> **Aufgaben**
1 – Welche deutsche Übersetzung nennt der Text über Remote Practice für Sänger für den Begriff „Remote Practice“?
2 – Schreibe den Text über Remote Practice für Sänger im Anschluss an seinen letzten Satz weiter.

> **Textauszug zum Lesen**
■ ■ ■ ■

Turbo Tips Üben #9: Remote Practice – Singen üben jenseits von Mikrofon und Notenständer

Remote Practice für Sänger - Singen üben ohne zu singen

Manchmal ist es wie verhext – wir nehmen uns ganz fest vor, jeden Tag fleißig zu üben. Doch was passiert? Plötzlich ist eine Woche vergangen, ohne dass wir geübt haben. Damit dir das in Zukunft nicht mehr passiert, möchte ich in der heutigen Ausgabe der Turbo Tipps Üben darüber sprechen, wie du mit der Remote Practice für Sänger jenseits von Mikrofon und Notenständer singen üben kannst.

 

Remote Practice für Sänger: was ist das denn?

Der Aufhänger für diesen Turbo Tip Üben ist das Konzept der „Remote Practice“, das unter Instrumentalisten schon lange bekannt ist. Übersetzt bedeutet es so viel wie Fern-Üben.

Instrumentalisten haben bekanntlich ein Instrument, an das sie sich zum Üben setzen. Wenn es nicht griffbereit ist, können sie nicht üben. Genau dort setzt die Remote Practice an: Dass Musiker eben doch üben können, auch wenn ihr Instrument gerade nicht zur Verfügung steht.

Da steht auch schon die zweite Frage im Raum: Warum üben, wenn das Instrument nicht zur Hand ist?

■ ■ ■ ■

(Datensätze aus einer Datenquelle)
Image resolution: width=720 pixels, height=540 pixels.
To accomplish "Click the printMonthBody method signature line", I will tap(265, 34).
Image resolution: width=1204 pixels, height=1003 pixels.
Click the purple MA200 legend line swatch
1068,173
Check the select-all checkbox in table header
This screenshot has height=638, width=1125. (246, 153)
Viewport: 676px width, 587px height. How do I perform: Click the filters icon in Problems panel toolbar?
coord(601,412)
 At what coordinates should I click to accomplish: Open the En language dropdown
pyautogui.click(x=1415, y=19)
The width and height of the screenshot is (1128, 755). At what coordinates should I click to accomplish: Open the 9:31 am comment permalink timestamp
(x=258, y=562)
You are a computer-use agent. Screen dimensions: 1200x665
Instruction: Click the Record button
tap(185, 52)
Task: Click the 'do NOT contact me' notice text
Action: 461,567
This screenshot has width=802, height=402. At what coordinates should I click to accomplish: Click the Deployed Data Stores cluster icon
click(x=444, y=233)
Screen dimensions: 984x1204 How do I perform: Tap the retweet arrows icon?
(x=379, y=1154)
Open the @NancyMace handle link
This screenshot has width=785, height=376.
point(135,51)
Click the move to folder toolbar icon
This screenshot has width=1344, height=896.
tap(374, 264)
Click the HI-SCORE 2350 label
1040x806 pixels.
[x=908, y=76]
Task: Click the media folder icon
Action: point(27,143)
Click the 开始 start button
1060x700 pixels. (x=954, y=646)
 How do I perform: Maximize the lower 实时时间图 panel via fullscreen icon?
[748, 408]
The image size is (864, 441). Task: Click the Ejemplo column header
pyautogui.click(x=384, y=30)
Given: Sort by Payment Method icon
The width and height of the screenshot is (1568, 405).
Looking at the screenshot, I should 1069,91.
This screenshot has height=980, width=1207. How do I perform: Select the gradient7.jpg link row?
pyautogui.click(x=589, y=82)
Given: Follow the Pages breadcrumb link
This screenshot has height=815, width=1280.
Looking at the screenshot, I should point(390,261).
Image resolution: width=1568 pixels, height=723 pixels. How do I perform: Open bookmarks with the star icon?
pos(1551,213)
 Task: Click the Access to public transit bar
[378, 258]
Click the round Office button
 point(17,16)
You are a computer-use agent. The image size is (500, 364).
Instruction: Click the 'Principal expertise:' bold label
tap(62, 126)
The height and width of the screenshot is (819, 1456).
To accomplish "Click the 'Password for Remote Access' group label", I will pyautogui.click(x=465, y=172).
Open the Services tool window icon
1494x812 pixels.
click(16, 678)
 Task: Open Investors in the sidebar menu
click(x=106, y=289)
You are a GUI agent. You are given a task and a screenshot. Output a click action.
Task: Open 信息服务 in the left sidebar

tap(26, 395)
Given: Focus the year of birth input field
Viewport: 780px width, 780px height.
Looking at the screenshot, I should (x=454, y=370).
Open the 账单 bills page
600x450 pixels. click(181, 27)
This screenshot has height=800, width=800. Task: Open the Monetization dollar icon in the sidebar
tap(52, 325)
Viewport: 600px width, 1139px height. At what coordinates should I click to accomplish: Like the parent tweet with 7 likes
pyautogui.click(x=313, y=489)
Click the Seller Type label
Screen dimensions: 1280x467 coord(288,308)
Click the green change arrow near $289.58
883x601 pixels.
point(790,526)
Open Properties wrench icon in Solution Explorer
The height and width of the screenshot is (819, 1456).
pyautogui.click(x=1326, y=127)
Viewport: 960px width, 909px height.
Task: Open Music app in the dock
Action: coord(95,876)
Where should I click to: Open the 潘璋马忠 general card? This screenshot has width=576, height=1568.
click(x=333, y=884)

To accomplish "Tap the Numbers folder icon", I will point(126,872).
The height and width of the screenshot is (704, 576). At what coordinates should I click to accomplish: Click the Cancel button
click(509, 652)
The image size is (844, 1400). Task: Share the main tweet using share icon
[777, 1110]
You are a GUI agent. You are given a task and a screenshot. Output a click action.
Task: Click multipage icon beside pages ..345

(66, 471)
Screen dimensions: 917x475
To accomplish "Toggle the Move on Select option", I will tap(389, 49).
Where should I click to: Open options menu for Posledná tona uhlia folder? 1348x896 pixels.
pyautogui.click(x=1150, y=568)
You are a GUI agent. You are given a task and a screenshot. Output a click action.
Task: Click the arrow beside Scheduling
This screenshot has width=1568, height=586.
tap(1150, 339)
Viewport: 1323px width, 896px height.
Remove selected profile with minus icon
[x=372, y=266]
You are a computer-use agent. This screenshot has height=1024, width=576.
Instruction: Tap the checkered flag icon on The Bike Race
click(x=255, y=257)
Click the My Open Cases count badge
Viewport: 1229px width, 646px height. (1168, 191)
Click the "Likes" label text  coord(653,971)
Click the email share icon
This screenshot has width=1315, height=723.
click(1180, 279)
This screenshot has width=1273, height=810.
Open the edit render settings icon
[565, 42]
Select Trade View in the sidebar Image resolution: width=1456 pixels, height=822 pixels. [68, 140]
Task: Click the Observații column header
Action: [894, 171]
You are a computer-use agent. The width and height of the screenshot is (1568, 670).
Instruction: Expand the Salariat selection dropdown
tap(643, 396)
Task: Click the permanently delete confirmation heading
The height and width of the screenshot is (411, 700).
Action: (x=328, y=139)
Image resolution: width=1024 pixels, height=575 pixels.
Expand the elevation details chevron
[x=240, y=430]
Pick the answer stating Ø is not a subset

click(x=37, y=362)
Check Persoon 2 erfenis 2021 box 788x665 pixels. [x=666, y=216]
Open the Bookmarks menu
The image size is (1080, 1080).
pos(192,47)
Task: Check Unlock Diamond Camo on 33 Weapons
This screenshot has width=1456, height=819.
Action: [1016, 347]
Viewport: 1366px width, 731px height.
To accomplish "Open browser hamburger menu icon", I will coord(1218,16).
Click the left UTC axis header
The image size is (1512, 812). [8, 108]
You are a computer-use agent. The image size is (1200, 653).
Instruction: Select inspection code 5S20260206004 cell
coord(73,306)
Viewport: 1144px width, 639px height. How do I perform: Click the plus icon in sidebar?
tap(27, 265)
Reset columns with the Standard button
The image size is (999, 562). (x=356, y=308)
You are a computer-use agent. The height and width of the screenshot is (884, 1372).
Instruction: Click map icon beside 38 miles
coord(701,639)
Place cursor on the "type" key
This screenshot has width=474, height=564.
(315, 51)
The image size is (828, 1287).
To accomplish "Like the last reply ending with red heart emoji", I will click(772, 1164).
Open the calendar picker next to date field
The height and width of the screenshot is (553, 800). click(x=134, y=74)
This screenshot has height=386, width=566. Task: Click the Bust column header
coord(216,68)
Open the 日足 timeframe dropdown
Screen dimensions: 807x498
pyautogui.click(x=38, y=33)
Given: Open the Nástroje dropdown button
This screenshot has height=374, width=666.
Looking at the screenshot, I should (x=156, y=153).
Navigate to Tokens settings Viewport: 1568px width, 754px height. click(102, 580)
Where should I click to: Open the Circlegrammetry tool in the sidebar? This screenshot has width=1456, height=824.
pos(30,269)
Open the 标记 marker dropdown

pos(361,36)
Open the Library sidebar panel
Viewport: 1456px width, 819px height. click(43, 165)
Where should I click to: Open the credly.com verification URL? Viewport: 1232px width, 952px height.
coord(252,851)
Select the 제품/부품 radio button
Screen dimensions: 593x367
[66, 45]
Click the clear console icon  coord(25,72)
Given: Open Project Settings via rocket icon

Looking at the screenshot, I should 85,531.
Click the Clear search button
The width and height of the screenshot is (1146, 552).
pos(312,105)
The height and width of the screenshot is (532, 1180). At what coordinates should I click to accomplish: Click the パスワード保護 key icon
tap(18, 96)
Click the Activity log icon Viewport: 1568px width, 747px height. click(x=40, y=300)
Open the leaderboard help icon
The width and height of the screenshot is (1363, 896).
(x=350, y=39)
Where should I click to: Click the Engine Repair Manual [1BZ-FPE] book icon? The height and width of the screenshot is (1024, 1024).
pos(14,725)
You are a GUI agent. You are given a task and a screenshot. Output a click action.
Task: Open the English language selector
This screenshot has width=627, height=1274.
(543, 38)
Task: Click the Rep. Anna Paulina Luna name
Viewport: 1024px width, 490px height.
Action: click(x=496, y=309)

■ ■ ■ ■

> **Antworten je Aufgabe**
1 – Fern-Üben.

2 –
Weil Musiker vielbeschäftigte Leute sind. Wir pendeln mit Bus und Bahn zur Uni, zum Unterricht oder zur nächsten Probe. Wir warten im Uniflur auf ein freies Übezimmer. Oder wir wollen unsere Mitbewohner / Partner / Nachbarn nicht stören, wenn wir abends um 23 Uhr doch noch mal schnell in die Noten gucken wollen.

Mit Remote Practice kannst du diese tote Zeit nutzen, um dich als Sänger weiterzuentwickeln.

Das klingt ja alles ganz gut, wirst du jetzt sagen. Aber ich habe als Sänger mein Instrument immer dabei! Ich kann eigentlich immer üben …

Nur weil wir unser Instrument immer dabei haben, heißt das nicht, dass wir auch zu jeder Tageszeit üben. In manchen Situationen ist es zudem nicht angebracht. Mit kreativem Um-die-Ecke-denken kannst du diese ungeeignete Zeit jedoch nutzen, um dich als Sänger und Musiker weiterzuentwickeln.

 

Wie funktioniert Remote Practice für Sänger?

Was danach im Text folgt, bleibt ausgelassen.